What I’ve learned so far on this self-employment journey, and what I’m still learning, is that there’s no way to please everyone, including myself. I’ll never be the most popular teacher in the whole world, or able to expertly guide every single type of yoga or meditation practice that interests me. I’ll never be able to find time in my calendar for every single retreat and training and workshop I want to offer, or take for myself. There will be things on my to-do list that get pushed down the list year after year, just like in my old jobs, and people who don’t like me, just like in my old jobs. There will be times when everything feels like a slog, and times when it all feels so perfect and easy and aligned and I know I’m right where I’m meant to be. There will also be times when it’s all so boring I could scream. Because it’s work.

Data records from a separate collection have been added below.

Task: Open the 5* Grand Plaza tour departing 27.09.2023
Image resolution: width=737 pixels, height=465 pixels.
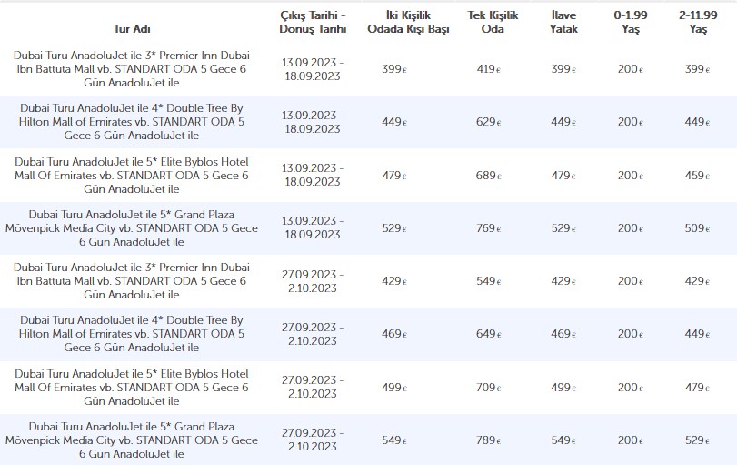Action: [132, 440]
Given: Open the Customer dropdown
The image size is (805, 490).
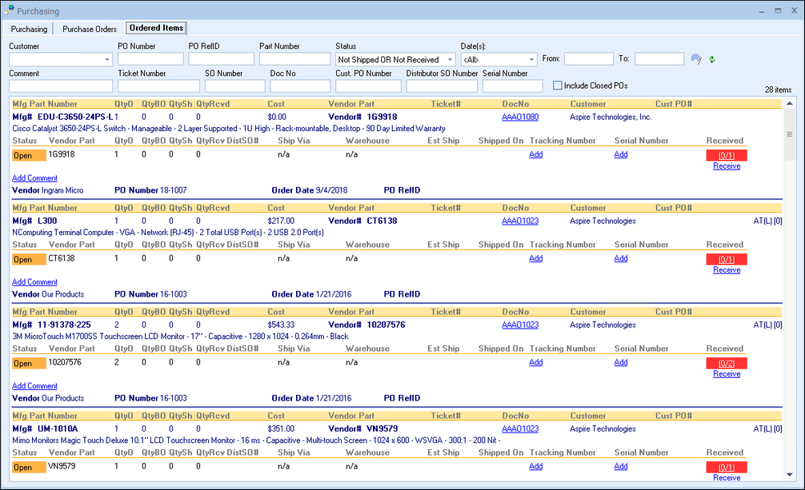Looking at the screenshot, I should tap(107, 60).
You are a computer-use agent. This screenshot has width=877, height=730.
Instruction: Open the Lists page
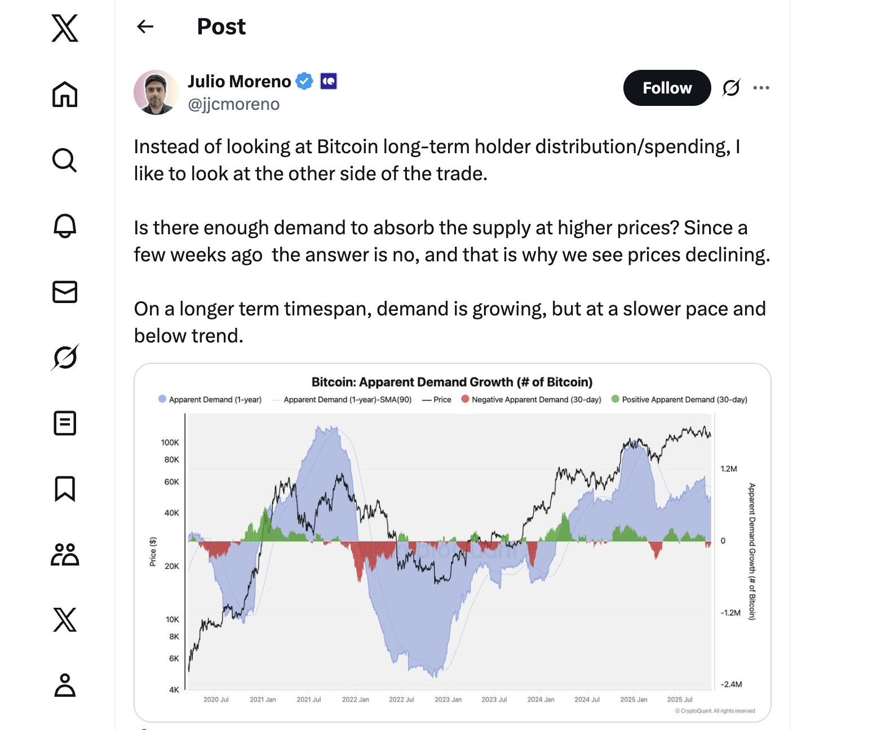pos(65,423)
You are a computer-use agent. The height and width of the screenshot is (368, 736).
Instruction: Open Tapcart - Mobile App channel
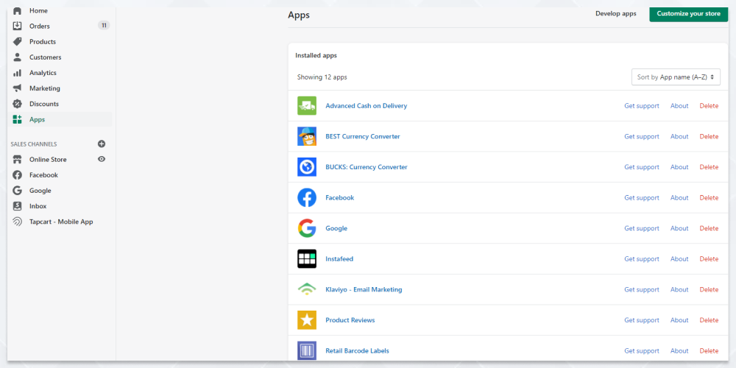(60, 222)
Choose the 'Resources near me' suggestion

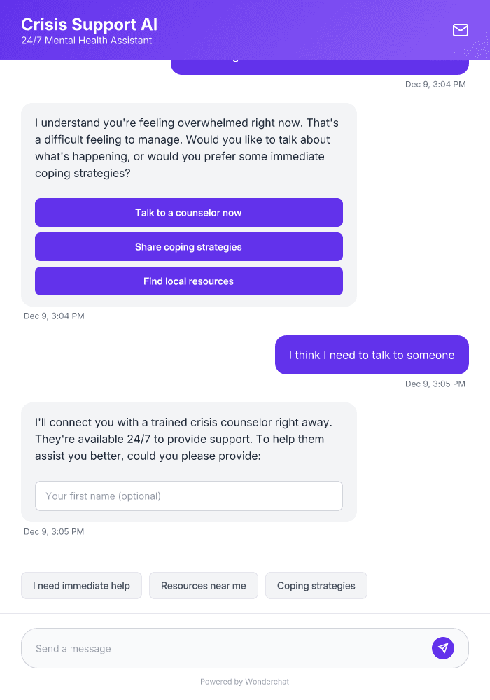click(203, 585)
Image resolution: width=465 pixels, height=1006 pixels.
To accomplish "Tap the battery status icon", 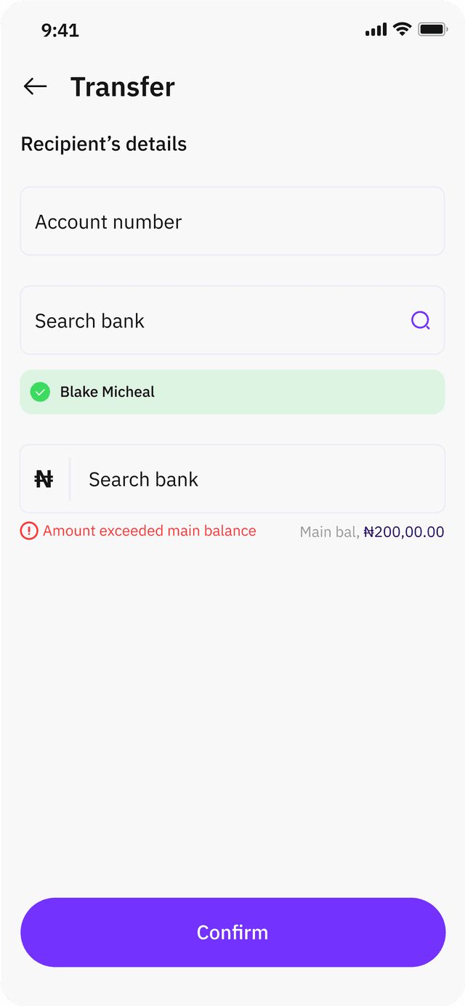I will click(x=432, y=30).
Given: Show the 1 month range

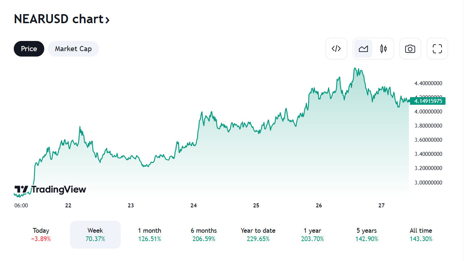Looking at the screenshot, I should tap(149, 235).
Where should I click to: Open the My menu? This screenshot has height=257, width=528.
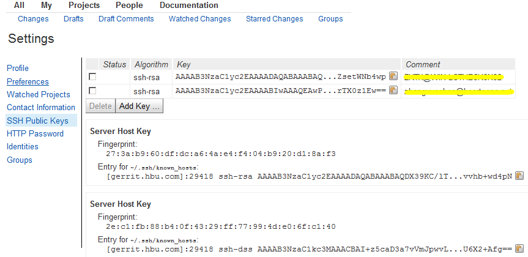pyautogui.click(x=46, y=6)
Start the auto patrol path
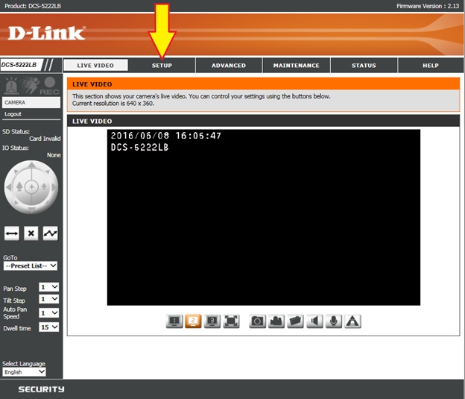Image resolution: width=465 pixels, height=399 pixels. point(50,233)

And the reason I came to work for myself is so I could feel in charge of my life, and not like someone else was pulling all the strings. For better or worse, now I know that every decision I make is my decision, period. I may always be a person with anxiety, but hopefully I can rest a little easier in the knowledge that the only person I really have to answer to now is myself.
I don’t know if there will ever come a day when I stop assuming that everyone hates me / is mad at me, or if my anxiety will ever fully go away. But I can tell when I’m having a good day, and on the good days, I’m feeling better than I’ve ever felt at any job, ever. And it’s all worth it, just for that.